* WHAT YOU WILL DO: Extract every line between the one with "Instruction: Open table" and the end of the entries, both included, word for word and free of pictures.

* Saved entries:
********************

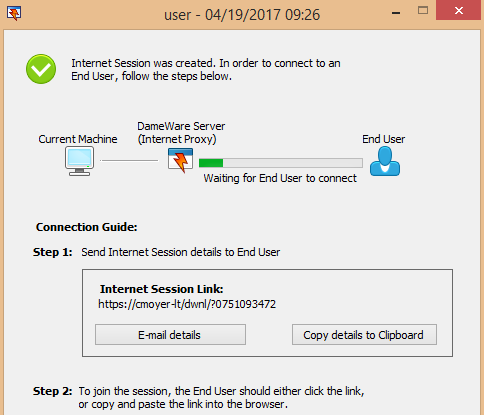484x415 pixels.
Task: Click the Step 1 label
Action: [53, 252]
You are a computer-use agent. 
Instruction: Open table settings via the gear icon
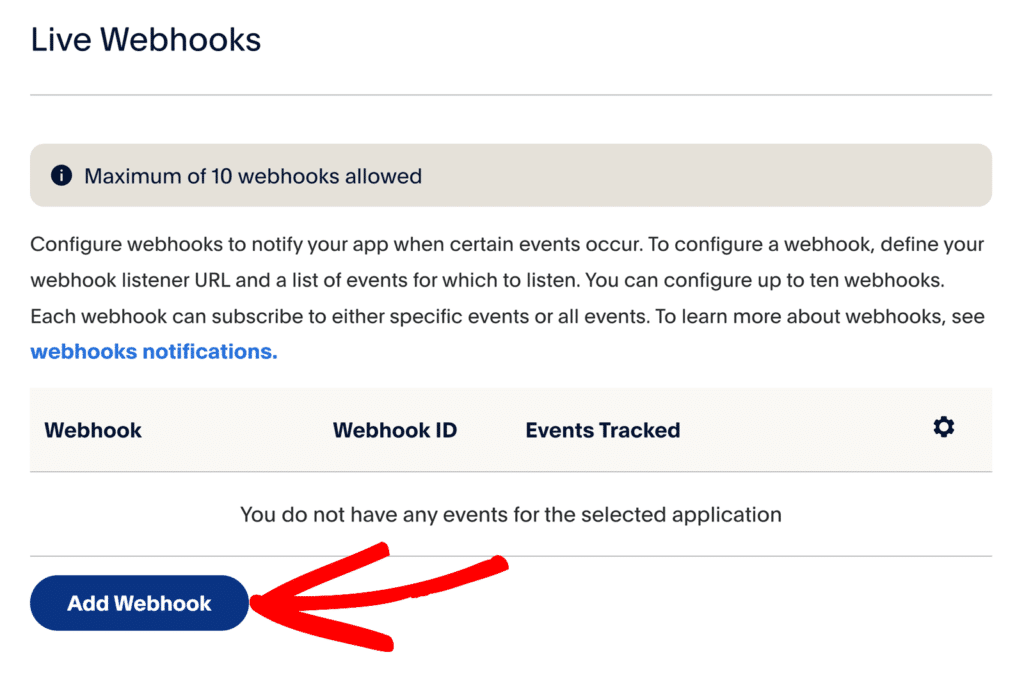(943, 428)
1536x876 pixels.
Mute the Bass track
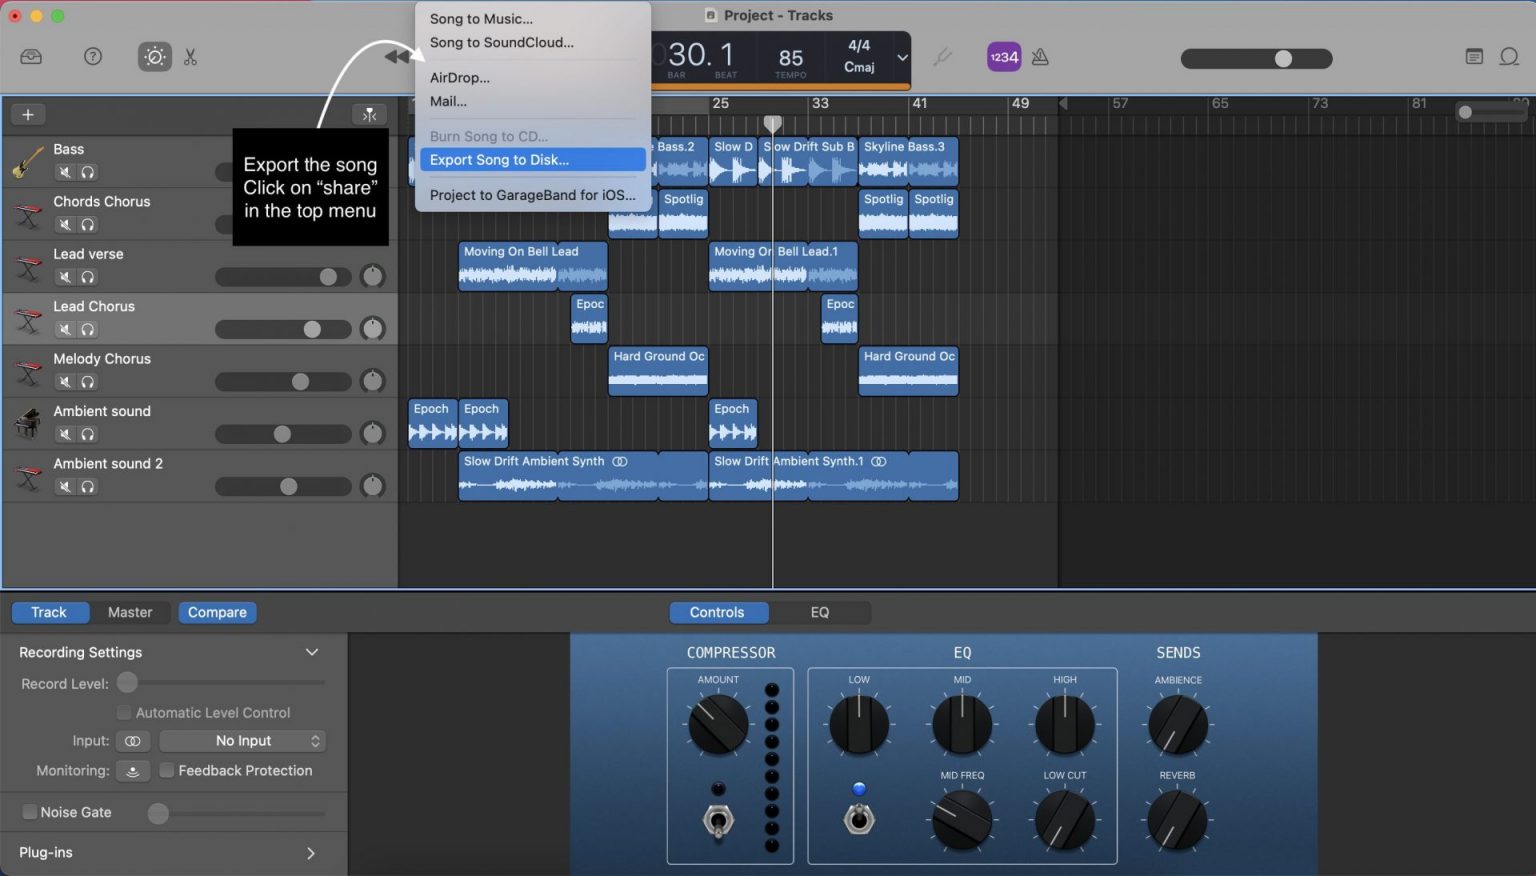click(65, 172)
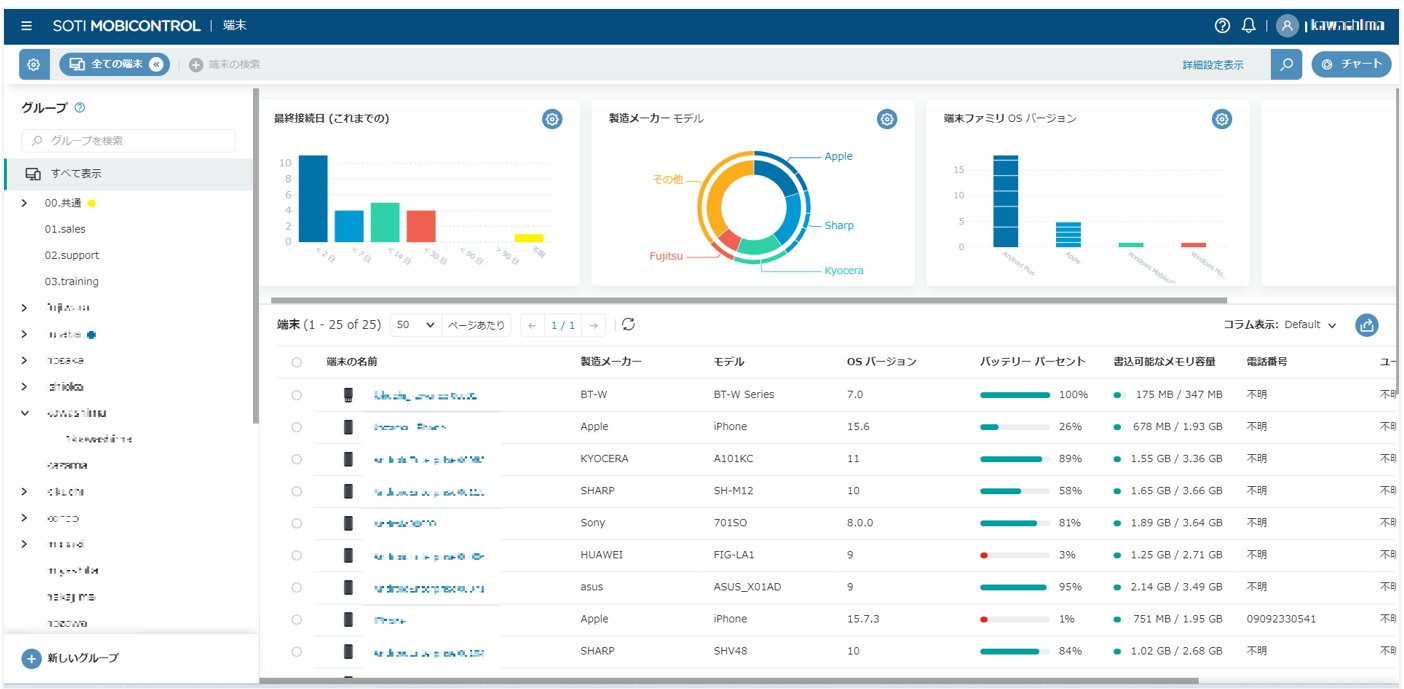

********************

* ANSWER FOR THE TASK:
Instruction: Open table settings via the gear icon
(943, 428)
1536x876 pixels.
Mute the Bass track
click(65, 172)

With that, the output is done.